(Problem statement) Reproduce the listing word for word, starting with the line that contains "898x426 pixels. At" and going on through the line that contains "Action: (x=754, y=441)", with both of those lines included. Leave the pictures out of your answer.

--- BEGIN Entries supplied ---

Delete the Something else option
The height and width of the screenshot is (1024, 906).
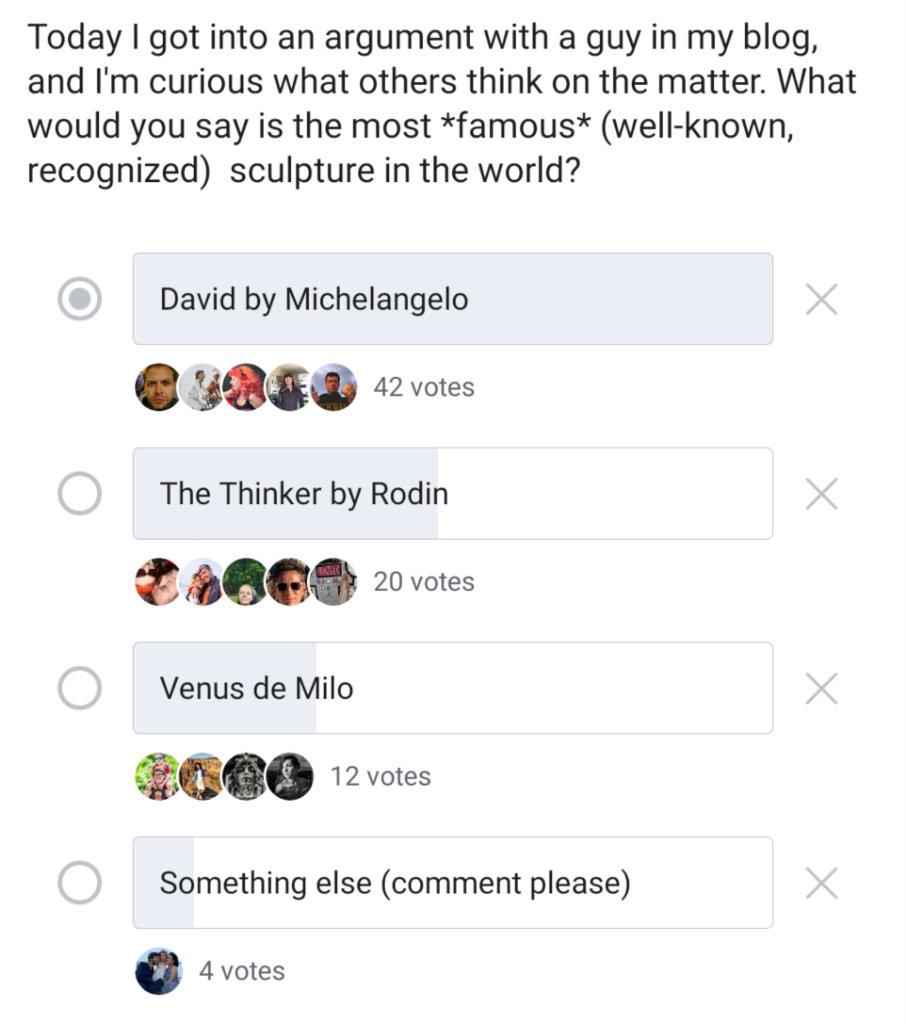click(821, 883)
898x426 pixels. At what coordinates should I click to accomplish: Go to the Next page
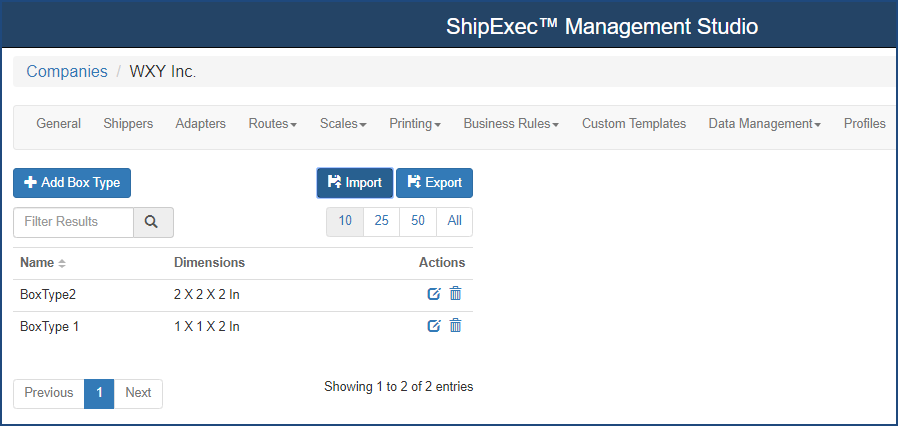coord(138,393)
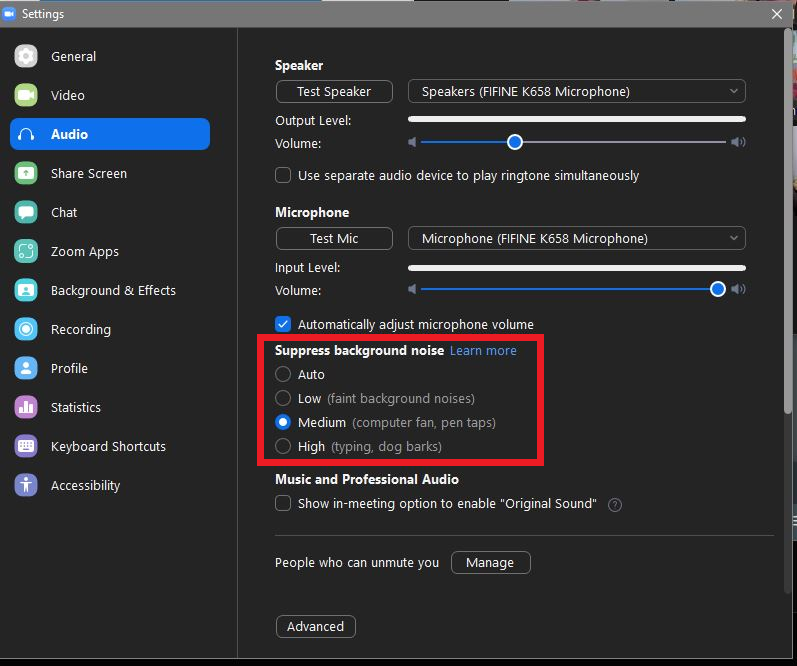
Task: Click the Recording sidebar icon
Action: tap(26, 330)
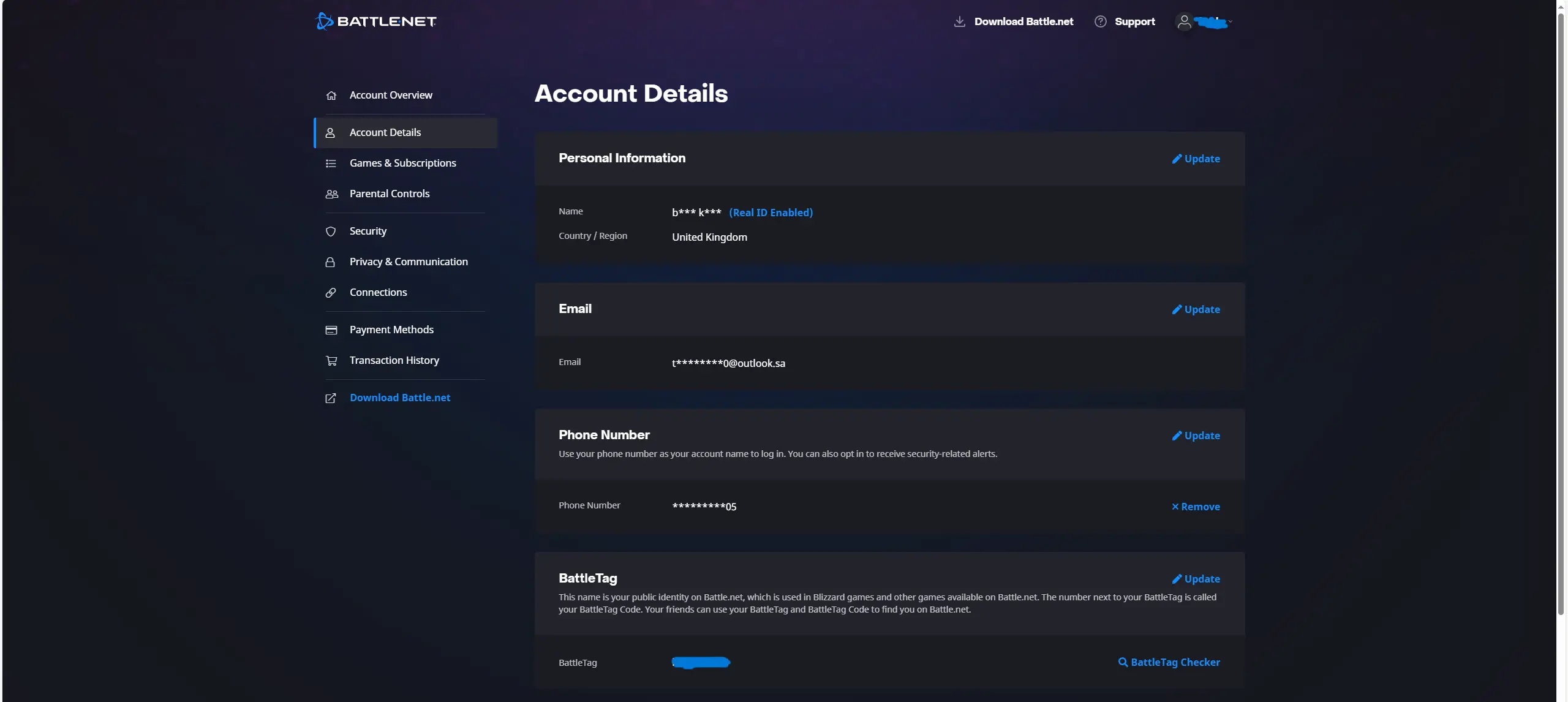Click the download arrow icon in header
The height and width of the screenshot is (702, 1568).
pyautogui.click(x=959, y=21)
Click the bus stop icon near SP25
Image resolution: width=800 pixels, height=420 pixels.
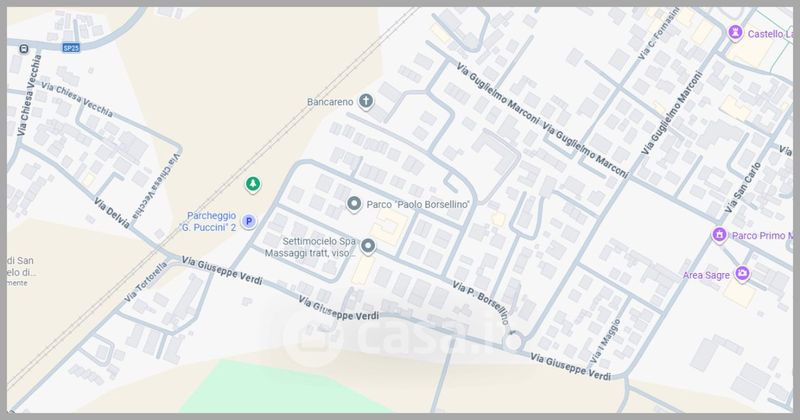click(23, 48)
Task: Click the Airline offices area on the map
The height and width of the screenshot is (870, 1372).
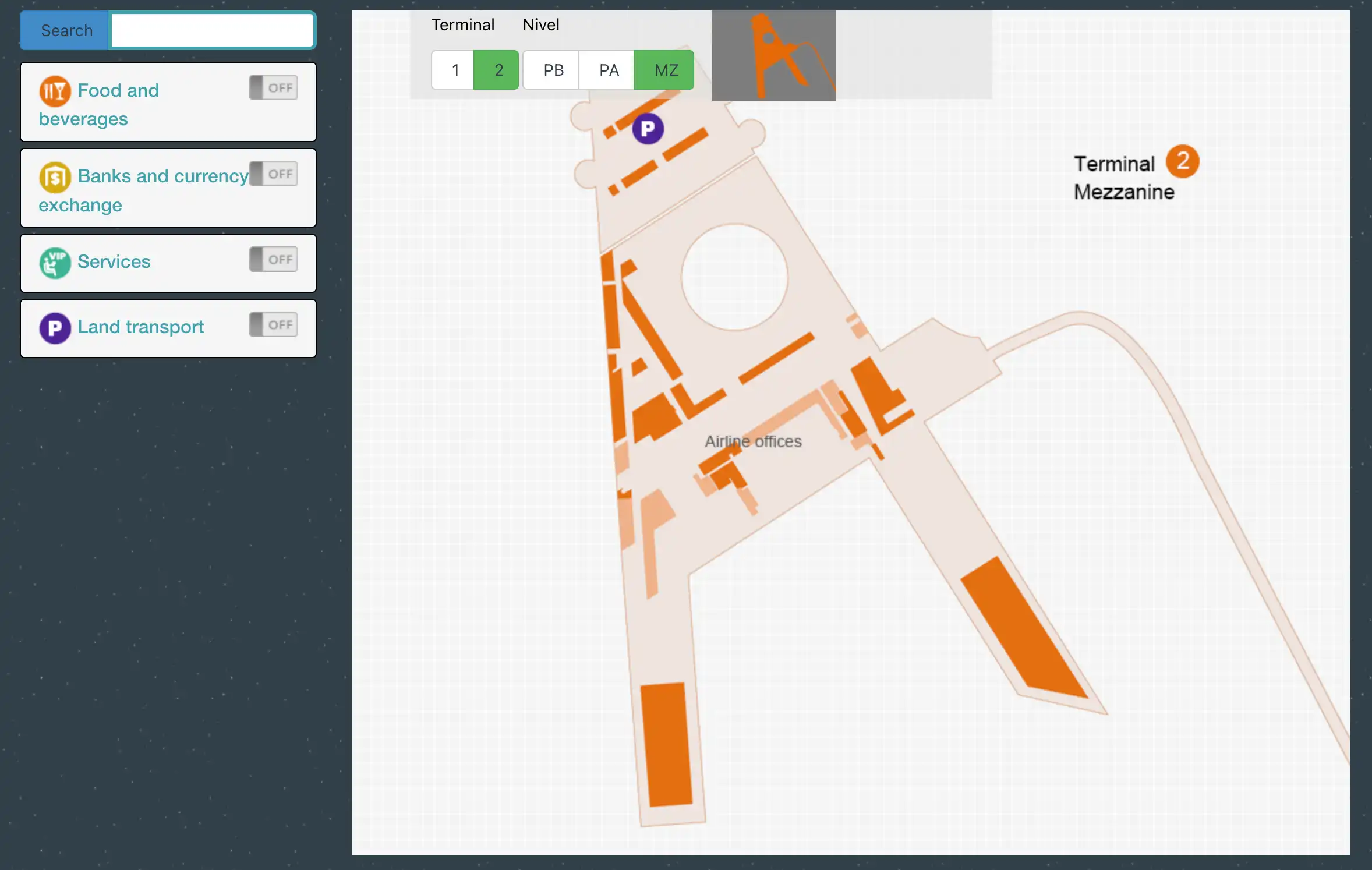Action: (x=754, y=441)
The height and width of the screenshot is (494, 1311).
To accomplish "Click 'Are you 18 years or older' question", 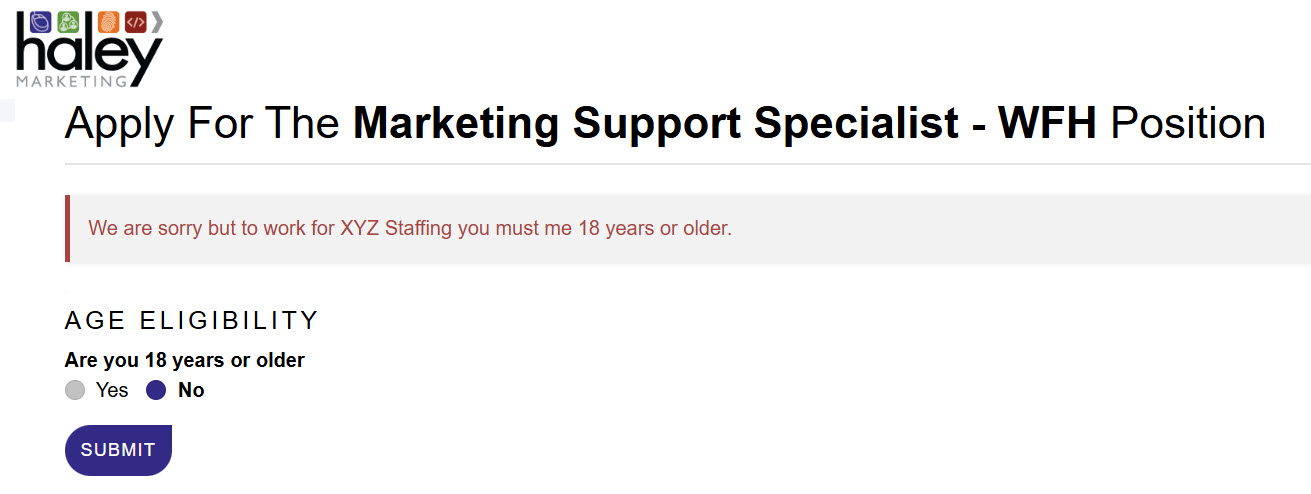I will pos(185,360).
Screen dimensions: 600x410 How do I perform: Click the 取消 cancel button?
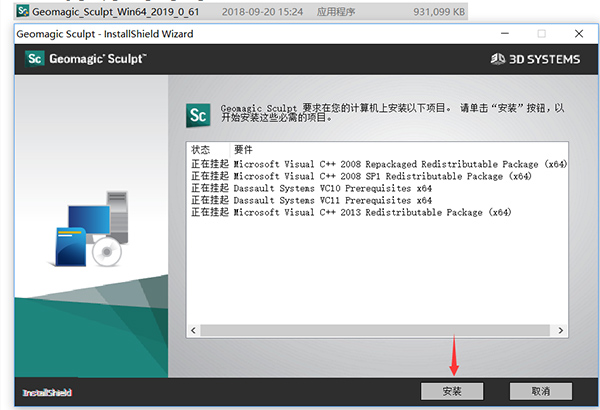pyautogui.click(x=541, y=391)
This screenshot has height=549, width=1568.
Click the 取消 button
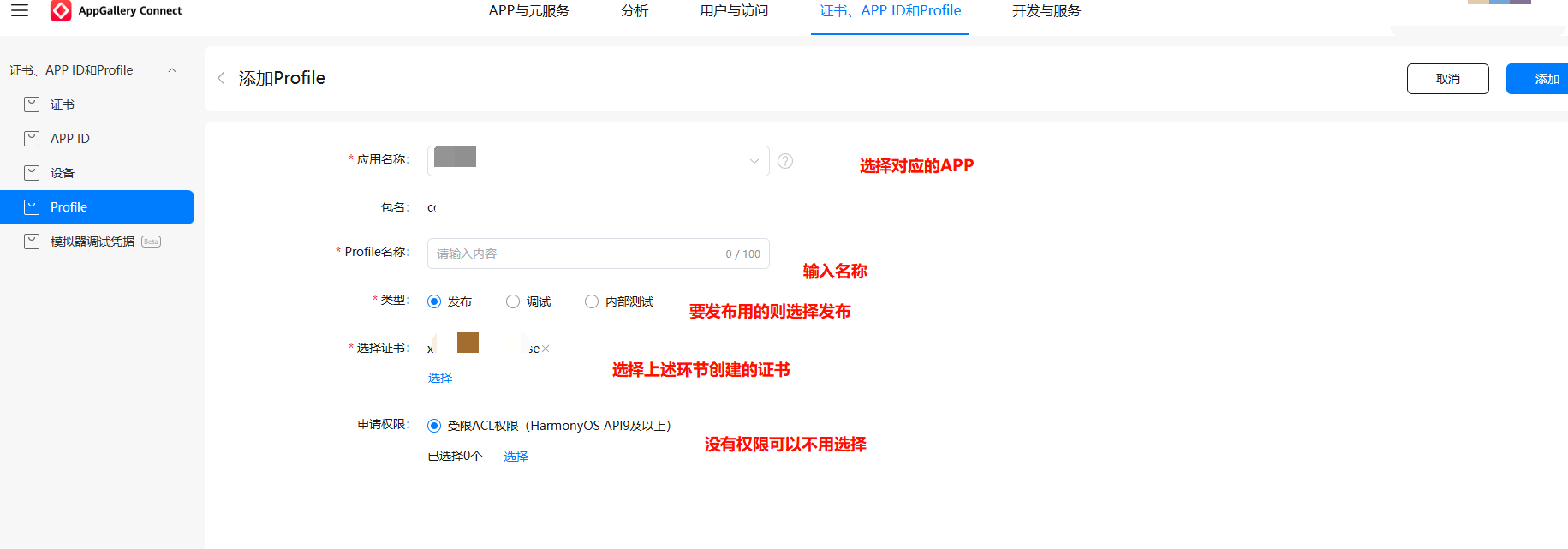1447,79
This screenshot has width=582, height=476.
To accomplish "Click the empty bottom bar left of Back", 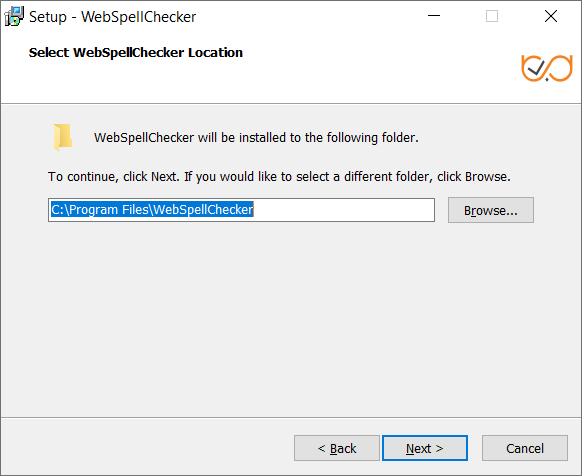I will tap(148, 448).
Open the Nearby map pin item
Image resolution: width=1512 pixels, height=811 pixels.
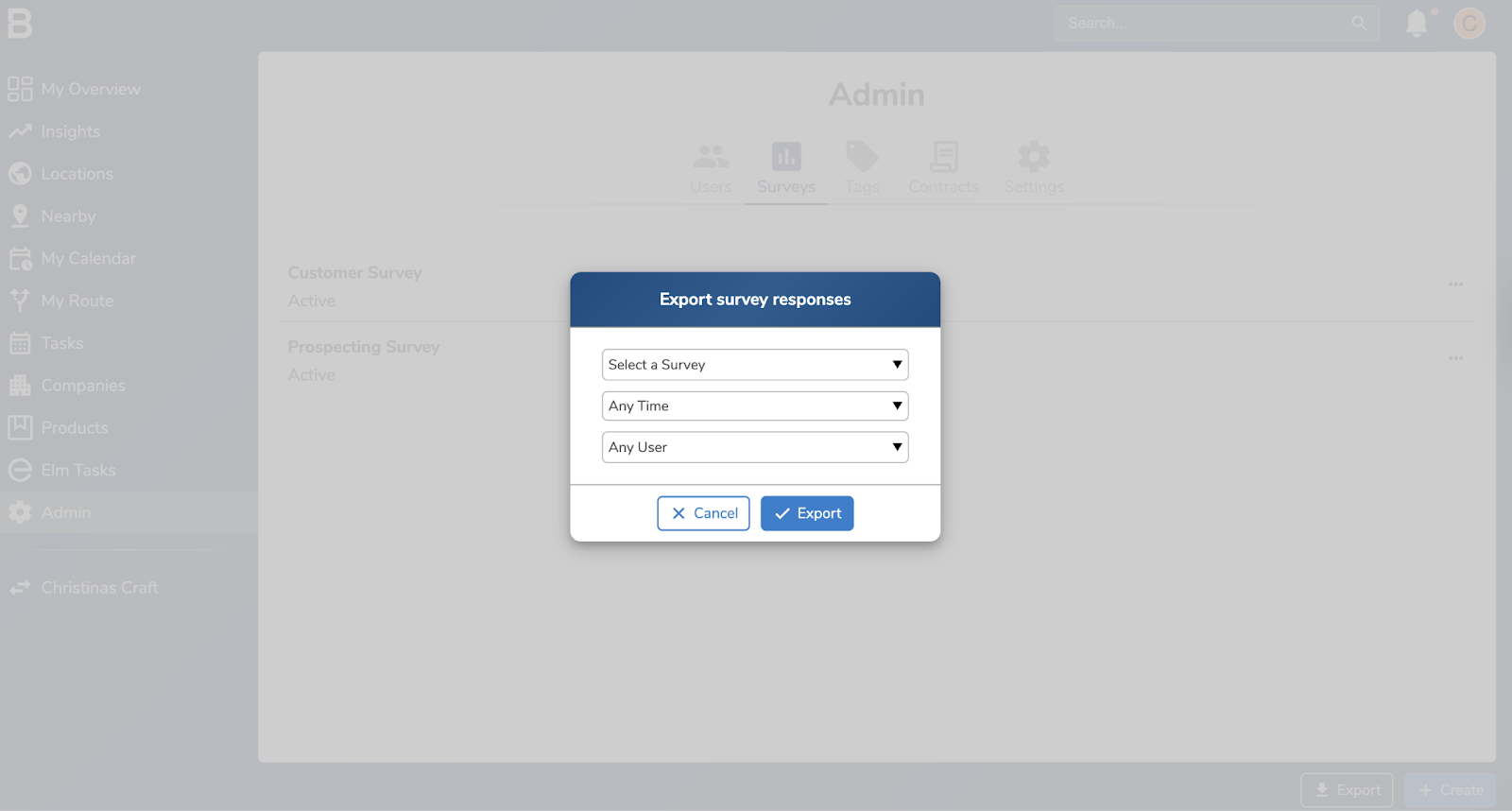coord(68,216)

--- END Entries supplied ---

(Finished exercise)
898x426 pixels. At what coordinates should I click to accomplish: Go to the Next page
coord(138,393)
Task: Click the Recording sidebar icon
Action: tap(26, 330)
Click the download arrow icon in header
The height and width of the screenshot is (702, 1568).
pyautogui.click(x=959, y=21)
Click the bus stop icon near SP25
Image resolution: width=800 pixels, height=420 pixels.
click(23, 48)
Task: Click the Airline offices area on the map
The height and width of the screenshot is (870, 1372).
Action: (x=754, y=441)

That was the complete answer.